1

I am trying to train a neural net with pytorch lightning on ray on a databricks cluster. As a start, I copied the example from https://docs.ray.io/en/latest/train/getting-started-pytorch-lightning.html. Unfortunately, the training stops after one epoch with a RayTaskError.

Is anything wrong with the logging location? Might it be a ray bug? Or compability problems between python, ray and lightning? I am a little lost here as I don't understand the error message.
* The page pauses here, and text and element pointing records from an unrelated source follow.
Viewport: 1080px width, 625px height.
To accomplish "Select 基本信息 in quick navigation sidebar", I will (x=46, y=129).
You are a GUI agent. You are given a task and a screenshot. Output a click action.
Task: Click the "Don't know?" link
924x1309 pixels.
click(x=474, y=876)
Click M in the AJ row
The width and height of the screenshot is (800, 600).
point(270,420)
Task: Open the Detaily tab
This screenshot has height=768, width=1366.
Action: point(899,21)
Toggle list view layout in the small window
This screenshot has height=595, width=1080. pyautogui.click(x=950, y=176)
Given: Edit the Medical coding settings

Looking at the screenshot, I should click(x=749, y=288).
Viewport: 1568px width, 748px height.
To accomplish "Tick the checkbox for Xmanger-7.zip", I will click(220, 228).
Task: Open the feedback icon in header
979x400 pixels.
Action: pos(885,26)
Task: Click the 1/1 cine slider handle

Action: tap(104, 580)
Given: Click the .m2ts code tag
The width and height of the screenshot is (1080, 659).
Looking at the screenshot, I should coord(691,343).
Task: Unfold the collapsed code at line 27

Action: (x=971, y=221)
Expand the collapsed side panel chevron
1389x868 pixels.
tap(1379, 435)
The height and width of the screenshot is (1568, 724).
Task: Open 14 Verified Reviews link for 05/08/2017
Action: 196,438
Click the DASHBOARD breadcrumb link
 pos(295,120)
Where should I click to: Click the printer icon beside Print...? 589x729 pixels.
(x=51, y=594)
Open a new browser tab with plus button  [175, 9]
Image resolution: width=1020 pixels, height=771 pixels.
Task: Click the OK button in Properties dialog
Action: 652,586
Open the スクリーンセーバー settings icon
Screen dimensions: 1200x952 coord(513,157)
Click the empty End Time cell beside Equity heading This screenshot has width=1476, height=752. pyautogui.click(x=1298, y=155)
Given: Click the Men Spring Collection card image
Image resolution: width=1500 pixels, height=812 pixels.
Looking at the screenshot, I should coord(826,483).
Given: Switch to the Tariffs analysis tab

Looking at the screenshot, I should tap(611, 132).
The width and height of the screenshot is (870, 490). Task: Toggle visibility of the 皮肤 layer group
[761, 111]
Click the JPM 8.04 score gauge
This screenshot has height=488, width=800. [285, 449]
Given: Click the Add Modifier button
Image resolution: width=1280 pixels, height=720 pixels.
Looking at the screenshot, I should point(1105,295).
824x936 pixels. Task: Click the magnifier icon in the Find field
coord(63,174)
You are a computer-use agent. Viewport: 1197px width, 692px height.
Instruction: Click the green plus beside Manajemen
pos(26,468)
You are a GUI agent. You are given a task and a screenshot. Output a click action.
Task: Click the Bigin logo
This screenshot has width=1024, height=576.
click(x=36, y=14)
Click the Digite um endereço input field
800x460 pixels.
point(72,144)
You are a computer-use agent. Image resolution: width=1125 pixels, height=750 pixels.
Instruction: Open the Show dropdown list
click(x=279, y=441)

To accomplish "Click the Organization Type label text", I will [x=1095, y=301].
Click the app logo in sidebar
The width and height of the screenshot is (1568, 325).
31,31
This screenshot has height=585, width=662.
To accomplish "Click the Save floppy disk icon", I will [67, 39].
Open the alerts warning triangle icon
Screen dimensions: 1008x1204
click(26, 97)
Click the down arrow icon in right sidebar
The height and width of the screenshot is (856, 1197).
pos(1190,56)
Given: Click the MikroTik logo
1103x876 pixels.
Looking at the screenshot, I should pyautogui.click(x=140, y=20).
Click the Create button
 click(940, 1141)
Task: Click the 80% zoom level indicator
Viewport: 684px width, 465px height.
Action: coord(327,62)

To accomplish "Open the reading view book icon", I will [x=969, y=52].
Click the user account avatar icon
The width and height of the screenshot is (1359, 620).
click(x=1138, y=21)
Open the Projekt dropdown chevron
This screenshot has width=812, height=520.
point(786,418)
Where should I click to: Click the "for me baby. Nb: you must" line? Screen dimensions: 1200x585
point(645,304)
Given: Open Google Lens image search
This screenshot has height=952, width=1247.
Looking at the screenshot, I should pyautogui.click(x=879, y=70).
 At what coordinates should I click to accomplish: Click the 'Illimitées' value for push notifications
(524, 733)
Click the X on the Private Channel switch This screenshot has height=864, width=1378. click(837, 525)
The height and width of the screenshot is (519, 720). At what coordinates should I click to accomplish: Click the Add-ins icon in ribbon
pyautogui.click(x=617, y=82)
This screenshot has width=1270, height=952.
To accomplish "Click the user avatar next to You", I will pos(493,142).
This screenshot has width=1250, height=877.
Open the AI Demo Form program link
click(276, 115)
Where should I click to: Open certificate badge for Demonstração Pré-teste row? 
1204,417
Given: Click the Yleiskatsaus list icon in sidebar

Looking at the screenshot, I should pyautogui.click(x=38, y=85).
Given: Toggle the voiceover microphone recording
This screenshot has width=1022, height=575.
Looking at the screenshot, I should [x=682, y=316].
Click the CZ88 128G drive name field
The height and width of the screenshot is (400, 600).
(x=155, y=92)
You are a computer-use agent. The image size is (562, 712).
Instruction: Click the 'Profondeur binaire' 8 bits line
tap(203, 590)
Has anyone of you encountered anything similar?

I set up the ray cluster as follows:

from ray.util.spark import setup_ray_cluster, shutdown_ray_cluster
eps = 1
ray_worker_memory = 410
remote_conn_str = setup_ray_cluster(
  max_worker_nodes=8,
  min_worker_nodes=1,
  memory_worker_node=ray_worker_memory*0.7*10**9-eps,
  object_store_memory_worker_node=ray_worker_memory*0.3*10**9-eps,
  collect_log_to_path="/dbfs/test/ray_collected_logs"
)

I took the code from the tutorial mentioned above:

import os
import tempfile

import torch
from torch.utils.data import DataLoader
from torchvision.models import resnet18
from torchvision.datasets import FashionMNIST
from torchvision.transforms import ToTensor, Normalize, Compose
import lightning.pytorch as pl

import ray.train.lightning
from ray.train.torch import TorchTrainer

# Model, Loss, Optimizer
class ImageClassifier(pl.LightningModule):
    def __init__(self):
        super(ImageClassifier, self).__init__()
        self.model = resnet18(num_classes=10)
        self.model.conv1 = torch.nn.Conv2d(
            1, 64, kernel_size=(7, 7), stride=(2, 2), padding=(3, 3), bias=False
        )
        self.criterion = torch.nn.CrossEntropyLoss()

    def forward(self, x):
        return self.model(x)

    def training_step(self, batch, batch_idx):
        x, y = batch
        outputs = self.forward(x)
        loss = self.criterion(outputs, y)
        self.log("loss", loss, on_step=True, prog_bar=True)
        return loss

    def configure_optimizers(self):
        return torch.optim.Adam(self.model.parameters(), lr=0.001)


def train_func():
    # Data
    transform = Compose([ToTensor(), Normalize((0.5,), (0.5,))])
    data_dir = os.path.join(tempfile.gettempdir(), "data")
    train_data = FashionMNIST(root=data_dir, train=True, download=True, transform=transform)
    train_dataloader = DataLoader(train_data, batch_size=128, shuffle=True)

    # Training
    model = ImageClassifier()
    # [1] Configure PyTorch Lightning Trainer.
    trainer = pl.Trainer(
        max_epochs=10,
        devices="auto",
        accelerator="auto",
        strategy=ray.train.lightning.RayDDPStrategy(),
        plugins=[ray.train.lightning.RayLightningEnvironment()],
        callbacks=[ray.train.lightning.RayTrainReportCallback()],
        # [1a] Optionally, disable the default checkpointing behavior
        # in favor of the `RayTrainReportCallback` above.
        enable_checkpointing=False,
    )
    trainer = ray.train.lightning.prepare_trainer(trainer)
    trainer.fit(model, train_dataloaders=train_dataloader)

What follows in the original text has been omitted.